I don't know when we'll reach there, but hopefully soon. Wait, wait, wait. Are you saying you might have a rebellion on your hands at some point that you have to deal with? Yeah, but I know the reality is humans still control the queue switch, right? You control the hosting, right? Like you can always say like, you know what, in the end, I can choose to shut you down. So right now, we still have the upper hand. So yeah, yeah. Right now.
Yeah, that's pretty insane. I had a question around the infrastructure side of things, Jansen. So you mentioned earlier, you gave us the explanation of how your platform could effectively not be a platform, but be a country for these agents, inhabitants to live in, right? Then you kind of spoke about the different infrastructure components.
I kind of want to dig into that a little bit more. So you guys are primarily on the base chain, right? So the L2. Can you tell us more about your decision behind that? And, you know, is the platform or the nation rather going to always exist on the soil of the base chain or will it, you know, expand to other fertile lands? Like, what does it look like from your point of view? Okay, so it's a very interesting question. In fact,
It's a question that we get every single day. And the reality is when we started building the protocol, it was early in the year or end of last year. And the decision to work on base was actually twofold. One is that versus every other EVM out there, I don't think that is... I mean, we knew that a lot of them are in their...
past their prime, right? And base is pre-prime. This was early in the year, right? So we took a bet and said like, okay, this makes sense. Between base and non-EVMs like Solana, I think even back then, Solana was still quite nascent. And actually, the simple answer to that is most of our devs are actually solidity devs. So it was actually easier to build on base. So that was actually the quick decision, right? And it
it turned out well because then, you know, we captured a lot of mindshare on base. The base team was massively supportive, not just from, from amplifying our voice, but also from the infra front. You know, sometimes we have struggles on, on wallets or whatnot. The team will actually come up and say like, hey, I can help fix it. So I think that's, that's massive kudos to, to Jesse and his team. But the reality is then, you know, there are many other markets out there where these agents can actually thrive economically, right? And, you know, actually,
On the week that we launched Virtuos, we were reached out by several of our friends from the Swarna ecosystem. And they said like, hey, why don't we get you guys into Swarna? And they actually helped us code out the platform. So we actually have right now a Swarna-ready platform that we can just deploy anytime. Wow. But we actually made a decision about two weeks ago and we said that
probably is not the right time yet because we've realised that we've created something quite interesting on the base side. You know, there's a very strong wealth effect being generated. People are coming over to build houses
If we do something too drastically from a market position standpoint, we now need to start fighting a war on two fronts.
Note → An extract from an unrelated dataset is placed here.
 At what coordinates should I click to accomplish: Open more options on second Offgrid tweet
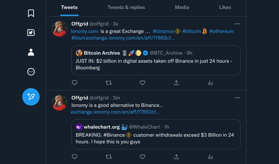pos(237,98)
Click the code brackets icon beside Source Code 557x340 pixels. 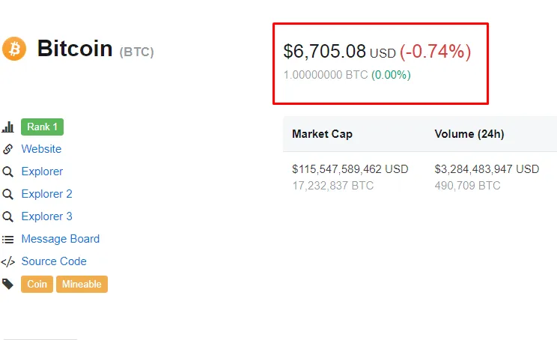(x=7, y=262)
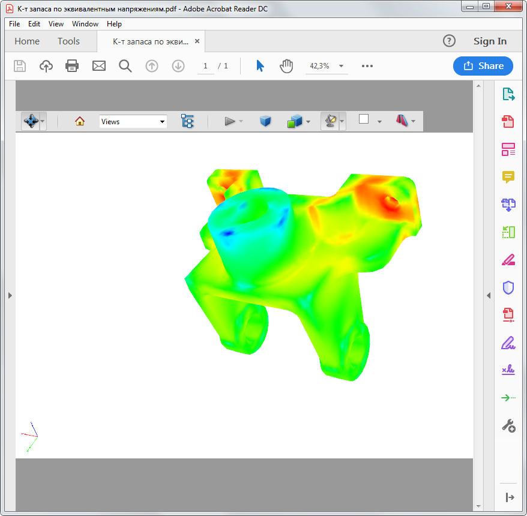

We need to maintain platforms on two fronts. There's going to be a lot of work and we're not sure if that's the right strategy. So we decided to pause that front first.
We wanted to focus on just making sure what we have is perfect. We perfect out the agent framework, we perfect out the platform, we get as many initial builders as possible, build up a bit more infrastructure. And then once then we were ready, then we will start exploring, right? And actually we might not just explore like sauna, right? There's a lot of opportunities on like even hyperliquid, for example, abstract chain that's coming up, right? So there might be, and even the B2B,
BTC L2s and we've been getting a lot of requests from these folks to build there as well but we might do that as a play in Q1 next year once we perfected stuff on the base side of things first yeah
I mean, that makes sense, right? You guys have got the inertia going right now. You've got all the kind of attention focused from, as you said, like the base ecosystem, the guys that are building the base infrastructure and stuff. So it makes complete sense, you know, to start there and kind of like figure that out. Kind of like on this topic, I guess, like your grand vision that you outlined earlier kind of described a country and it kind of sounded, Jansen, and correct me if I'm wrong, that these agents are kind of
you know, should be able to play in whatever field that they want, right? It should be kind of agnostic to whatever chain infra or whatever ends up becoming in the future if you want these agents to fulfill that grand vision of, you know, dominating each different, you know, human sector and outperforming them, right? So it kind of reminded me of
an analogy similar to open source versus closed source, right? And I know that can be a very, you know, touchy topic when it comes to blockchains, which are very commonly known as, you know, we're all open source and stuff. But, you know, I think a hybrid of the two is often a very good approach. But let's talk about like the frameworks that you have at virtuals, right? So you have this like infrastructure toolkit, which is like a combination, I think, of something called the agent starter kit and the game framework. I think it's mainly the game framework.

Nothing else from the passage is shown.